FIG. 1 shows Rp and (dVp / of a carbon material obtained in a comparative example.
3 is a graph showing the relationship with dRp).

FIG. 2 shows Rp and (dVp of the carbon material obtained in Example 1.
5 is a graph showing the relationship with / dRp).

FIG. 3 shows Rp and (dVp of the carbon material obtained in Example 2.
5 is a graph showing the relationship with / dRp).

FIG. 4 shows Rp and (dVp of the carbon material obtained in Example 3;
5 is a graph showing the relationship with / dRp).

FIG. 5 shows Rp and (dVp of the carbon material obtained in Example 4.
5 is a graph showing the relationship with / dRp).

FIG. 6 shows Rp and (dVp of the carbon material obtained in Example 5.
5 is a graph showing the relationship with / dRp).
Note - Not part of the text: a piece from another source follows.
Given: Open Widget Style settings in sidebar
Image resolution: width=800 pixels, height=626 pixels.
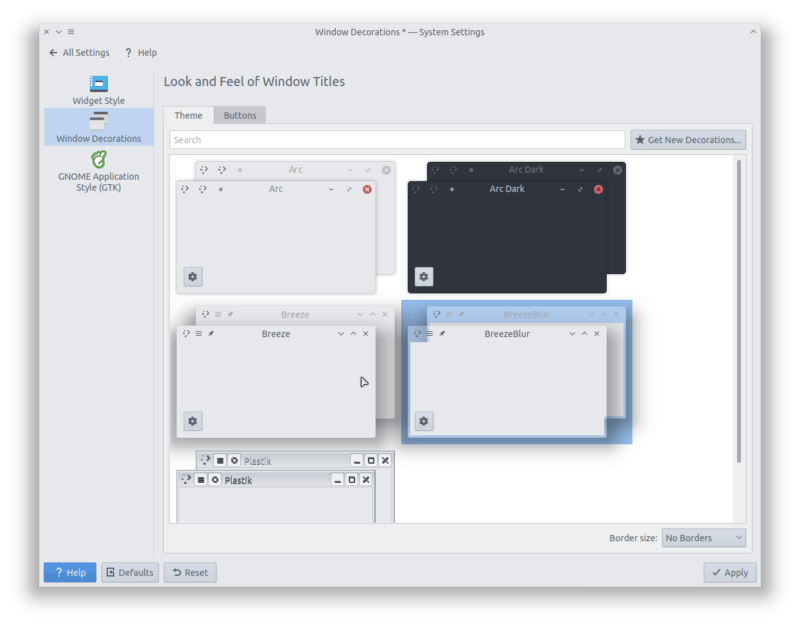Looking at the screenshot, I should click(98, 89).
FIG. 7 is a schematic side view of a simple electric double layer capacitor used for measuring the capacitance of an electrode material.

[Explanation of symbols]

1 Positive electrode current collector 1'Negative electrode current collector 2,2 'Silicon sheet 3,3 'electrode material 4,4 'terminal board 5 separator

   ─────────────────────────────────────────────────── ─── Continued front page    (72) Inventor Tomitaka Toyama             No. 1 Nitta, Nishibiwajima-machi, Nishi-Kasugai-gun, Aichi Prefecture             No. 2 Tokai Senkou Co., Ltd. (72) Inventor Yusaku Sakata             2-3-3 Gakunan-cho, Okayama City, Okayama Prefecture (72) Inventor Akinori Muto             1-2, Tsushima-Nakamachi, Okayama City, Okayama Prefecture

Claims (7)

[Claims] 1. An electrode material for an electric double layer capacitor comprising a carbon material obtained by adsorbing copper ions on cellulose fibers, heating the carbon fibers to carbonize them, and then activating the carbon fibers. 2. The cellulose fiber is a cotton fiber.
The electrode material for an electric double layer capacitor described. 3. The electrode material for an electric double layer capacitor according to claim 1, wherein 0.3 mass% or more of copper ion is adsorbed with respect to the mass of cellulose fiber. 4. An electrode material for an electric double layer capacitor comprising a carbon material having pores on its surface, wherein the relationship between the pore radius (Rp) and the pore volume (Vp) of the carbon material is as follows: An electrode material for an electric double layer capacitor, which satisfies the conditions (i) to (iv). (I) When Rp is less than 0.5 nm, (dVp
/ DRp) has a maximum value (hereinafter, this maximum value is referred to as "first peak value"). (Ii) In the range of Rp of 0.5≤Rp <1.0 nm, (dVp / dRp) has a maximum value (hereinafter, this maximum value is referred to as "second peak value"). (Iii) The first peak value has a larger value than the second peak value. (Iv) The second peak value should be 580 mm ³ / nm · g or more. 5. The electrode material for an electric double layer capacitor according to claim 4, wherein the carbon material is obtained by carbonizing and activating a cellulose fiber having copper ions adsorbed thereon. 6. The cellulosic fiber is a cotton fiber.
The electrode material for an electric double layer capacitor described. 7. The electrode material for an electric double layer capacitor according to claim 5, wherein 0.3 mass% or more of copper ions are adsorbed with respect to the mass of cellulose fiber.